Frontiers Music ha in questi anni contribuito a ridefinire la missione di una “casa discografica”: partendo dal tradizionale business della pubblicazione/distribuzione di nuovi lavori, l’etichetta con sede a Napoli è infatti diventata – complice l’indiscussa credibilità costruita negli anni – un crocevia di contaminazioni e collaborazioni, molte delle quali promosse attivamente dalla label stessa. In questo modo le opportunità per i musicisti coinvolti nei suoi progetti si sono moltiplicate, creando nuove possibilità espressive (ed occasioni di lavoro) ed offrendo visibilità ad una girandola di talenti in grado di supportarsi l’uno con l’altro. Tra i maggiori beneficiari di questo meccanismo, che per impulso produttivo potremmo avvicinare alle dinamiche autarchiche e circolari di Netflix, vi è la categoria dei cantanti: professionisti di riconosciuto mestiere e/o esperienza che, in alcuni casi, non hanno legato le proprie fortune al sistema socialmente complesso della band, e che Frontiers è in grado di abilitare costruendogli attorno team di professionisti ad hoc. La canadese Rosa Laricchiuta rientra a pieno titolo nella categoria: originaria di Montreal, Rosa è stata cantante, compositrice, performer, concorrente della locale edizione di “The Voice” ed autrice di due album prima di approdare alla corte dell’etichetta italiana. Che non si tratti di una sprovveduta lo testimoniano le sue collaborazioni con Clif Magness (Steve Perry, Avril Lavigne) e Nasson (Chaos Magic, Sinner’s Blood): allo stesso tempo non siamo ancora al cospetto di un nome riconoscibile o che molti di noi potranno immediatamente associare ad esperienze musicali specifiche.

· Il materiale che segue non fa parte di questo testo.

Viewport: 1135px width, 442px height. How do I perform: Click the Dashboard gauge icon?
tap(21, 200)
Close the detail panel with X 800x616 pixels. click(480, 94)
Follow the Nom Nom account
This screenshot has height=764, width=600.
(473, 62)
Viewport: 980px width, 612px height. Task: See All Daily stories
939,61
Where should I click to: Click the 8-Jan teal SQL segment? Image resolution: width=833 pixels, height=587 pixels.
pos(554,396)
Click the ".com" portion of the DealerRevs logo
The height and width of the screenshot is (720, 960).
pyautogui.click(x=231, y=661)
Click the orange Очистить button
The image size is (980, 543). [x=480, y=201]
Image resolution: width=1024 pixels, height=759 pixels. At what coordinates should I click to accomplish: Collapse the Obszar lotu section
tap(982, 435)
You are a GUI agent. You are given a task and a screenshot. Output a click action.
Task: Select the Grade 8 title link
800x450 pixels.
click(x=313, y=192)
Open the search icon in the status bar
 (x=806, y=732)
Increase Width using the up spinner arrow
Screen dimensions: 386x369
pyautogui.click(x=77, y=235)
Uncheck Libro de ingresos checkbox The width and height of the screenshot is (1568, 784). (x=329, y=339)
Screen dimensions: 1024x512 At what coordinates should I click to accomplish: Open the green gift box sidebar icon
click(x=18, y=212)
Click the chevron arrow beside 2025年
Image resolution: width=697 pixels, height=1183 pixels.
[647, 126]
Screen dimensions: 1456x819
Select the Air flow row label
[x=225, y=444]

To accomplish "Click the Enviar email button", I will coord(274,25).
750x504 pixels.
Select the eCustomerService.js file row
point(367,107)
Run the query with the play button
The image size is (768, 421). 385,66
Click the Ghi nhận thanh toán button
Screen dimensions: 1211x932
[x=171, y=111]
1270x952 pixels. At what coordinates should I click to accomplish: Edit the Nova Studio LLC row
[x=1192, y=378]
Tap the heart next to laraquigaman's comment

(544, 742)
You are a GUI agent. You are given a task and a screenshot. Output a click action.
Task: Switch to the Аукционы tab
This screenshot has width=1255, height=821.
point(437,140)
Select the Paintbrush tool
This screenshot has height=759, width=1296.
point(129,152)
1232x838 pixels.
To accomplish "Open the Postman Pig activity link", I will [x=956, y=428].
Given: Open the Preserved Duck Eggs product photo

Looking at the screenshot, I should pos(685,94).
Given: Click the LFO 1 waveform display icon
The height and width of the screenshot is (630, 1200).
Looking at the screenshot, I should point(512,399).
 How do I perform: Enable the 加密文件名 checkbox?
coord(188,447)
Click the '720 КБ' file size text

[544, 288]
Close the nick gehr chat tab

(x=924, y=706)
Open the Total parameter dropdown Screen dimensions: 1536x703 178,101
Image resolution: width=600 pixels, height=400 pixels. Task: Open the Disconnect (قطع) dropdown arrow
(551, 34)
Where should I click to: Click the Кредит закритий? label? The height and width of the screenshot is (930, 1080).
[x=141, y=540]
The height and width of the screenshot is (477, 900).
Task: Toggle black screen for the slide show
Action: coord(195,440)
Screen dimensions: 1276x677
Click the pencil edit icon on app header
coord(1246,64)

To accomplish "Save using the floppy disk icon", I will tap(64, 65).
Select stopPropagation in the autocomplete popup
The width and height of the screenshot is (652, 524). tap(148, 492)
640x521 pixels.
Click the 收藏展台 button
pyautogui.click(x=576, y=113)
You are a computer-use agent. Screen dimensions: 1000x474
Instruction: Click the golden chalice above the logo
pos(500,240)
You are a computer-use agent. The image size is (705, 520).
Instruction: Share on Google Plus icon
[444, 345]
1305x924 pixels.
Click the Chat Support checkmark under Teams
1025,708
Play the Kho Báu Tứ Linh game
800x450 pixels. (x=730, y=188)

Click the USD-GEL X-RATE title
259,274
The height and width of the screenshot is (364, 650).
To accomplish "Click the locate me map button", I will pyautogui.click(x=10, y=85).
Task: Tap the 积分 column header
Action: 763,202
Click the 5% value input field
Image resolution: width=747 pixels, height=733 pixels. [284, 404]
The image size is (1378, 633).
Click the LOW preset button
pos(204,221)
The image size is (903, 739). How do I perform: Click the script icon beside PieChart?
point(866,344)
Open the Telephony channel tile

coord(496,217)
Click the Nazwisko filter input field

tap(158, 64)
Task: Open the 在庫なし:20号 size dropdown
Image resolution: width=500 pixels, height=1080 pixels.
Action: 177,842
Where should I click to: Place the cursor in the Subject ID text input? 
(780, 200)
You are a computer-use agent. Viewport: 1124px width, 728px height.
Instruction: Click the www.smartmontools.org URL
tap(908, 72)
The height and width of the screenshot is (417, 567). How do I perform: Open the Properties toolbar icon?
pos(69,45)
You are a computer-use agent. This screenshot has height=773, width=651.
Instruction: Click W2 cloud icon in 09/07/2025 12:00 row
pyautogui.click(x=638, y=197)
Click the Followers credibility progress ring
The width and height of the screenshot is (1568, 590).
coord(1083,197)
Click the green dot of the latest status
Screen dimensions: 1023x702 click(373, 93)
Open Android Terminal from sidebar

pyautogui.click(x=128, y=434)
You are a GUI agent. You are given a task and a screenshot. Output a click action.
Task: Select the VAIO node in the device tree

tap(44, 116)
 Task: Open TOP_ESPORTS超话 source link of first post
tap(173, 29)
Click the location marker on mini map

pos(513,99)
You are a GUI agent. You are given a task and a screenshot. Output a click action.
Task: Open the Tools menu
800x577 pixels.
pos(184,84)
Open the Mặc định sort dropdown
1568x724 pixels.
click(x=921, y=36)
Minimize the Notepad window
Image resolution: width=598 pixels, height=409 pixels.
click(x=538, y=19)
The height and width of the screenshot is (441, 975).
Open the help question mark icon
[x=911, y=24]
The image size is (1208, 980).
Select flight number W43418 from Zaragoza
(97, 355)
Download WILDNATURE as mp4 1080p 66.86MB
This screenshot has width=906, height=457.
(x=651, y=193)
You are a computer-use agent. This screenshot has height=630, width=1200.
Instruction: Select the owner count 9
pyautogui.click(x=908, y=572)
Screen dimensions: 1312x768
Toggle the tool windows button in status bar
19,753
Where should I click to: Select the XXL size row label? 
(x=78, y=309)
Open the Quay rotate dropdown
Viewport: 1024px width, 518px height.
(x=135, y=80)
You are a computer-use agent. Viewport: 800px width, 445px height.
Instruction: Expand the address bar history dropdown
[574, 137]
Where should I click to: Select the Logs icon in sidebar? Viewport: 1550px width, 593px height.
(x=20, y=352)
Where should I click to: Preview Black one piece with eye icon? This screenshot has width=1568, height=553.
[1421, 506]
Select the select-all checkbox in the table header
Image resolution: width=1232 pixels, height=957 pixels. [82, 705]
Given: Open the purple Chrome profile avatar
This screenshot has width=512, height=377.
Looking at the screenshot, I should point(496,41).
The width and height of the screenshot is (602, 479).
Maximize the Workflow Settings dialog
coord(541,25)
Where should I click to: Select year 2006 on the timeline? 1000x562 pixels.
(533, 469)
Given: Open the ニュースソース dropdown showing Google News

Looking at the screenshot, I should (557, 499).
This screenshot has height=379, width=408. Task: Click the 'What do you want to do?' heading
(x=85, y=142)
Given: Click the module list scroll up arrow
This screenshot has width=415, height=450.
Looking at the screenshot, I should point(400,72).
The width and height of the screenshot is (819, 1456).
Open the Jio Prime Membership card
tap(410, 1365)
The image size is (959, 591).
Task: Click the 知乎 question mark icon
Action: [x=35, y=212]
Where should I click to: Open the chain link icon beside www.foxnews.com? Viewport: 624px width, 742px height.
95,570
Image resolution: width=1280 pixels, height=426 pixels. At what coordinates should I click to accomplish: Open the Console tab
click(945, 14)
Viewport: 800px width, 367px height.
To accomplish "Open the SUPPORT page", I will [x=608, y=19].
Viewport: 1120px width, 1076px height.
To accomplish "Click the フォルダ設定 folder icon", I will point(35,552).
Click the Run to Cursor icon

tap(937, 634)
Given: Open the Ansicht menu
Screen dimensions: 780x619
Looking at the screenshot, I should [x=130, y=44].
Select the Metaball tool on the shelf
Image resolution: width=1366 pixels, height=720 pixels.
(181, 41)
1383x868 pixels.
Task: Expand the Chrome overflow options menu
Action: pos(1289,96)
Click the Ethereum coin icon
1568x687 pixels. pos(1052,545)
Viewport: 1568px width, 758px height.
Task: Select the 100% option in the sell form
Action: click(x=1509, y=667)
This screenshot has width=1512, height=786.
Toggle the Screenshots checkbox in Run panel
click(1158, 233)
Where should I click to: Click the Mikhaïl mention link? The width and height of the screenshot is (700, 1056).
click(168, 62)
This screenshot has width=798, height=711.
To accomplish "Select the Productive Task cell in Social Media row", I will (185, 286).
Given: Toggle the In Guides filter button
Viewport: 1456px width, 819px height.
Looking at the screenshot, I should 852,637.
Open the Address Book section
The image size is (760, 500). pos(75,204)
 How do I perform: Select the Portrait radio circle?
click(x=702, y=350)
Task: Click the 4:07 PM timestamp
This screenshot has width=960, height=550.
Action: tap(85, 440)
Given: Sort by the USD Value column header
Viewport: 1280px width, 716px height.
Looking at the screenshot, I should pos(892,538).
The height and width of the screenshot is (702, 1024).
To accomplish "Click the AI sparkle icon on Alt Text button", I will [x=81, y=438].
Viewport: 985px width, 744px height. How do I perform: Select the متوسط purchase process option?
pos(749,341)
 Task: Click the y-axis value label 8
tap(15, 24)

La band italiana assemblata dal publisher partenopeo – al quale in “Laws Of Attraction” arriva a dare una mano anche Jeff Scott Soto – è perfetta per sostenere il talento della cantante originaria del Quebec: capitanati dall’onnipresente Alessandro Del Vecchio (basso, tastiere e produzione), i cinque professionisti nostrani offrono un contributo determinante alla riuscita di un disco di hard rock moderno (“Let Me Be Me”), ritmicamente fresco e affilato come quello di certe derivative realtà tedesche (The New Black, The New Black, 2009), brillantemente sospeso tra i ritornelli sognanti del sinfonico scandinavo e la femminilità graffiante del rock al femminile degli anni Ottanta (Saraya, 1989). I suoni relativamente freddi di “Black Rose Maze”, contaminati al punto giusto da piccoli inserti elettronici e perfettamente coerenti con i toni glaciali del suo artwork, aiutano a fare di questo debutto una proposta con una sua fresca originalità, arginandone le prevedibili derive melodiche (“Free”, “Look At Me Now” e “Call Me Now”) e mettendo una distanza tra il disco e l’ascoltatore che aiuta ad alimentarne l’intrigo, allungandone la longevità. Una struttura così agile ed elastica consente all’album di cambiare frequentemente registro, pur mantenendo una convincente coerenza e leggibilità di fondo: “Maze” ed il suo bell’assolo si avvicinano al metal più tradizionale, il chorus riuscito di “Only You” – probabilmente tra le cose migliori in vetrina – potrebbe mietere qualche vittima quando eseguito dal vivo e le ritmiche incalzanti di fredda, irresistibile semplicità di “Earth Calling” ricordano a tratti quelle degli indimenticati Sentenced di Ever-Frost (“The Funeral Album”, 2005).
Nonostante un lavoro compositivo professionale ma privo per ora di autentici picchi, “Black Rose Maze” approfitta di una produzione quadrata in grado di infondere una personalità determinante alle sue undici tracce, al punto che le sue piccole variazioni sul tema non suonano come semplici tentativi di diversificazione, ma sembrano al contrario contribuire a dare profondità e piccola sfaccettatura, facendo di questo debutto un prodotto di apprezzabile, immediata maturità. Senza strafare, la band aggiunge al puzzle tassello dopo tassello, facendo dell’ascolto dell’intero album un’esperienza piacevolmente superiore alla somma delle sue oneste parti: la memorabilità abita altrove, insomma, ma la capacità di intrattenere per oltre quarantacinque minuti, senza mai prestare il fianco, è un punto a favore e del quale tenere conto nella valutazione finale. Se anche gli entusiasmi suscitati o suscitabili da “Black Rose Maze” non sono tali da fare di questo lavoro un must-stream, il buono che c’è nel disco riesce tuttavia a difenderne gli spazi con i gomiti ed i denti, tracciando un’interessante rotta per un nordico in salsa italo-canadese che la prova di carattere di Laricchiuta completa e legittima in modo sorprendentemente efficace.